▶ _Page text_
——

Diabetics have no choice; if we can not obtain insulin, we die.
YES, I AM A DIABETIC.
My drug store costs, despite having very good insurance, is hundreds of dollars each month. If I were living on Social Security and Medicare, I would not be able to treat my disease and would die.
Insulin is not the only drug I need but the price of insulin should be cheap. The original discovery in Canada’s Banting Institute, was licensed as a non profit. That insulin was purified from animal pancreas but decades ago molecular biology brought us the technology to make human insulin. That process was patented. Those patents have expired.
Nonetheless,,, over the last year the price for insulin has gone up by almost 30%. The justification? The manufacturers claim that they need the INCREASED profit to spend on new drugs. Put another way, these companies claim the right to tax diabetics to offset the investor’s risks for developing new products.
Another part of the problem is the “American Diabetes Association.” While the donors community sees the ADA as a sponsor of research and a patient advocate, the ADA has become its own bureaucracy largely funded by a mix of the drug companies and health care providers whose sole interests are often not the same as the interests of patients. One group of patients, the parents of children with diabetes, founded an alternative .. The “Juvenile Diabetes Foundation.” As a patient myself I donate only to the JDF because it funds research.
Tom Davidson FACEBOOK
My Mom saw that article in the Seattle Times yesterday. I have no noticed an increase because I have very expensive insurance, and my co-pay hasn’t changed.
I take three kinds of insulin. The most expensive is Levemir, which is basically identical to Lantus. Without insurance, it would be about $275/bottle.
There are so many forces that go into the price of pharmaceuticals, it is hard to understand.
My parents are on several medications each. There is one that my Mom takes that was $700/month. She checked with Costco, and it was $60. Go figure.
My parents also get prescriptions filled in Canada for a fraction of what we pay here. No telling how much longer the Canadian tax payer is willing to continue to subsidize our medicine.
I don’t know the answer. If it were just simple greed, that would really beg the question – why wait until 2014 or 2015 to jack the price? They could have been gouging us years ago, and the Board of Directors didn’t demand it?
There have been times when I was ready to throw in the towel, and support more government control, but then something like ObamaCare happens, and my premium went from $991/month to $1,591/month after being promised I would save $2,500/year.
Adding insult to injury, I had to find a new doctor, after being told, “You can keep your doctor.”
Being cynical, sometimes I figure that since we don’t have any problem racking more trillions in national debt, why not just implement cradle to grave care for everyone, and raise the debt limit to cover it? Who would have predicted that the debt would damn near double in 8 years, and no one from either party would suggest doing anything about it.
I wish I had the answer. I am, more and more, considering the benefits of complete government control of healthcare, but the government doesn’t have a great track record of competing with the private sector, and would we really want to government to control it?
It may be better for me because of my pte-existing condition, and that of two of my three kids, but just because it might benefit me, that doesn’t necessarily make for good government policy.

——

In the text on insulin prices, by how much does it say the price of insulin went up over the last year? These items come from a different source than the text.

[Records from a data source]
——

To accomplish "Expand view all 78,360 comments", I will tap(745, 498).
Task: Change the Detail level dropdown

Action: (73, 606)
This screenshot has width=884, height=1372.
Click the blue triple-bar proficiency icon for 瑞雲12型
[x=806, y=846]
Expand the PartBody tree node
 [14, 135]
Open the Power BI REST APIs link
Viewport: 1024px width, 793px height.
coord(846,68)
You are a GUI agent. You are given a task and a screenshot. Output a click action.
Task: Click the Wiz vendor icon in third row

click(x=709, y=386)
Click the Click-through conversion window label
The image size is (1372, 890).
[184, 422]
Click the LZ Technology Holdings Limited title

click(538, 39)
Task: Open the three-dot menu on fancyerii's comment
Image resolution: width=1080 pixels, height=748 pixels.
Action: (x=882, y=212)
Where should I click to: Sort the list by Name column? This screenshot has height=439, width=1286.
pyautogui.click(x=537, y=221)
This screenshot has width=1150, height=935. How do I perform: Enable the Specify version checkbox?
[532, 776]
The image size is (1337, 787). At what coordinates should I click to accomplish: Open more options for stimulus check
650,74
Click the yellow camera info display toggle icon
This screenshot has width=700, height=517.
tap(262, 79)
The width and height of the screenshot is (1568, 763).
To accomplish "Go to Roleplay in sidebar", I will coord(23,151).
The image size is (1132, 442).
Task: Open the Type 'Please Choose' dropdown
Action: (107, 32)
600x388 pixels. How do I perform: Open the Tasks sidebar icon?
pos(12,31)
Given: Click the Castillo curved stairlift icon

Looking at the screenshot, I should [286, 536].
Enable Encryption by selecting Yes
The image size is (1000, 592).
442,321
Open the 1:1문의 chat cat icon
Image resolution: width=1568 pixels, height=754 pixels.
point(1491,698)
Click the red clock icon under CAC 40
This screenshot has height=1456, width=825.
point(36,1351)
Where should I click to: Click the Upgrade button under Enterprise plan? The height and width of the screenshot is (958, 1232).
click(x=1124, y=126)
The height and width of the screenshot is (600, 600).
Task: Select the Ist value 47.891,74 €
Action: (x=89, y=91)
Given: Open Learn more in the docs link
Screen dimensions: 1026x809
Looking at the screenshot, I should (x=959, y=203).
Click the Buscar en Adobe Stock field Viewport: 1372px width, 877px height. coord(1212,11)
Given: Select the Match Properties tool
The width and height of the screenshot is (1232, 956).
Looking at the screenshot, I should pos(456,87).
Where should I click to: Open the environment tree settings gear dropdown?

——

▶ _Response_
By almost 30%.